I felt constantly torn down by her insinuations, gaslighting tactics, and passive aggressive behaviors. Because she viewed me as stubborn because I refused to follow her script for my life, she often triangulated me against the loud and annoying colleague. So at this particular birthday she held in her honor, I was on the outside of her affection and love, and the loud and annoying colleague was on the inside as Rain showered down her affection and love upon her so that I could see it.
When I arrived to the party, I was thirty minutes late because Rain had given me an incorrect time so that she could comment on my late entrance. When I walked in, I attempted to address the time that I was given, but she had already shared with others that I had a problem with time management. Attempting to explain myself regarding this was pointless. She did not care, and she had beguiled her guests into not caring either. I was already projected as the terrible friend.

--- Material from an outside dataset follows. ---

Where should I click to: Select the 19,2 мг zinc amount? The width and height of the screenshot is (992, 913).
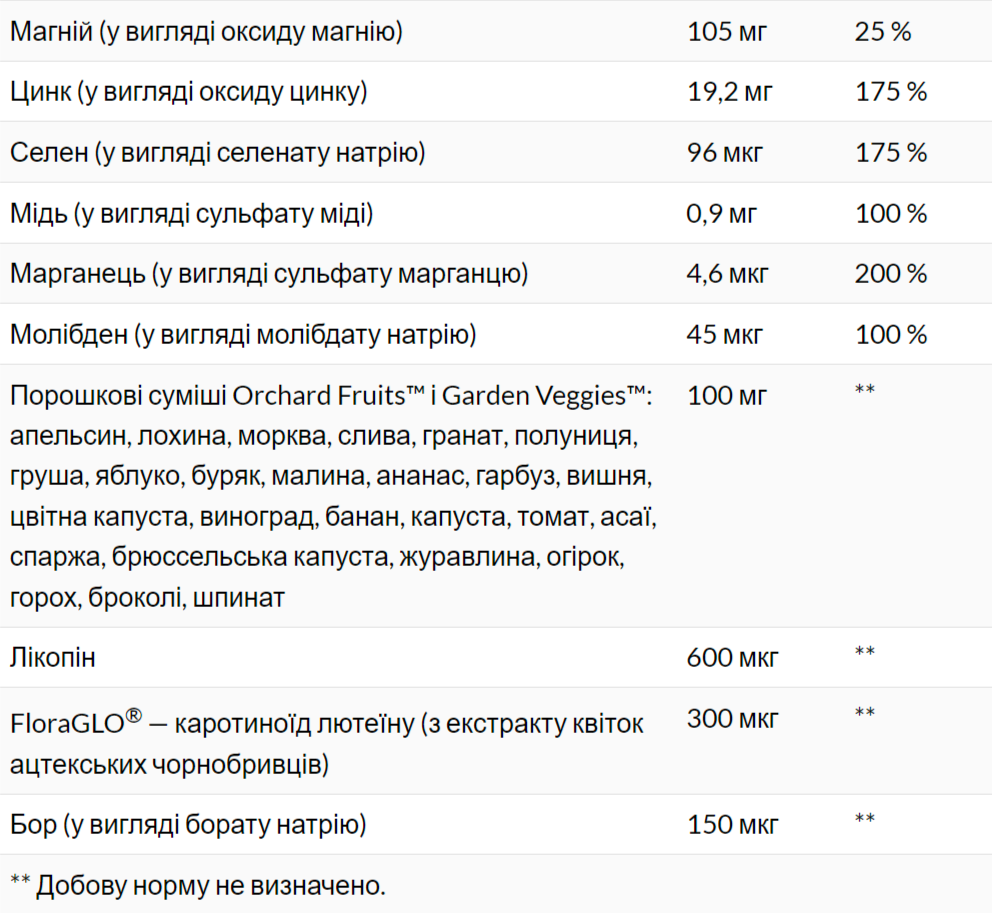click(x=730, y=92)
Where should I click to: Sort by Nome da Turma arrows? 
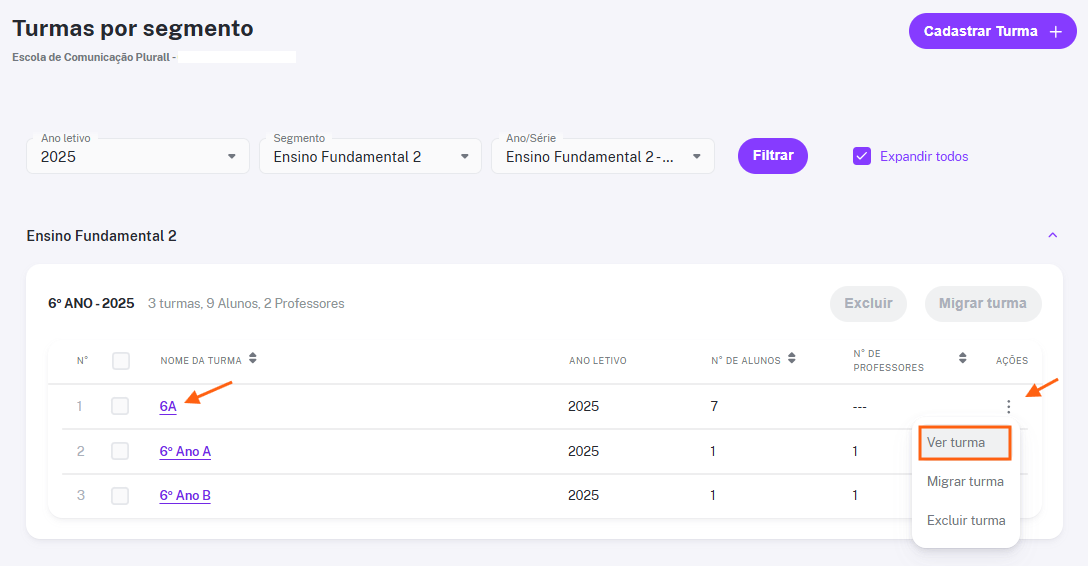[x=253, y=358]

Throughout the entire party, she passively aggressively mistreated me and hurled backhanded and sarcastic compliments in my direction. Outwardly, she came off as merely joking, but I knew the deal. I knew what she was doing, and she did too. When it came to her opening all of her gifts, she had failed to tell me that there was a theme to her gift-giving, so that when my gift was opened, it was clear that I had not followed the common theme.
In the end, I left the party feeling broken on the inside wondering how and why we were even friends. Instead of getting a clue, I looked for a way to make myself a better friend. I felt like I was the problem. I did not realize that this was the intent of the narcissist in the first place – to devalue and discard. Instead, I tried to find a solution to the madness.

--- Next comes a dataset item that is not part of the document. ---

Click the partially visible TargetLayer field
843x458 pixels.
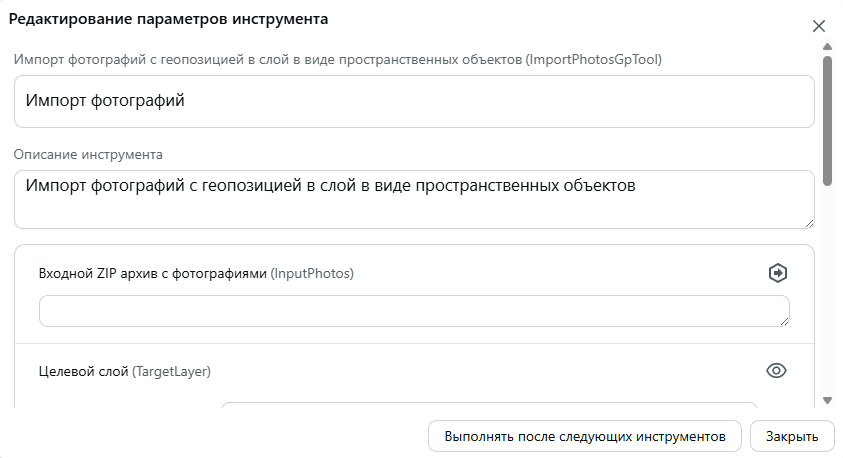[x=489, y=404]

When A Change Causes Undue Pressure On Friendship
Around the time that Rain was planning her move to a new city, we experienced a tumultuous time in our friendship. By this time, I was striving to maintain a friendship that was only an illusion, but I did not know this at the time. I was not readily aware that she was a narcissist either. I had only begun to study the topic sparingly, but it did not dawn on me that Rain was a narcissist. I blamed her behavior on so many other things.

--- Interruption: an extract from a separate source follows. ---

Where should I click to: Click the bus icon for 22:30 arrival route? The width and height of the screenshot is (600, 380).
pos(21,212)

I just knew that my friendship with her caused me great stress, distracted me from truly living, and deepened the effects of the depression I struggled from each day. No one knew of my silent battle except the other two narcissists I thought were my friends. Although they listened to me vent, they listened with a lack of concern and gleaming looks to their eyes and peaked interests within their voices. They actually sided with Rain while gaslighting me into thinking that I indeed had a problem that needed fixing even though I was already in therapy.
As a side note, I learned that telling my problems to narcissists only increased my problems since they did not care about me anyway. Their advice was to fix me because I was wrong. Even though their words did not necessarily sit right with me, I still reflected on what I could do to salvage my friendship with Rain while fixing myself.
Needless to say, Rain was stressed about moving as well as the demise of a love relationship with someone she did not want to leave behind but was willing to let her go. It never dawned on me then that her significant other wanted no more contact with her, but Rain was making it hard for her to let go.
I had no idea at the time that Rain’s major concern was really that she was worried about losing narcissistic supply. She was the one uprooting her life and moving away from her fans … her audience. She was leaving everyone behind for a new job and was going to need to start fresh with new supply. So, during this time, she was freaking out. I did not realize this then, but she was more focused on her problems too much to care about what was going on in anyone else’s life. When I found this out, I was devastated. This is when it became too apparent to ignore that she could care less about me.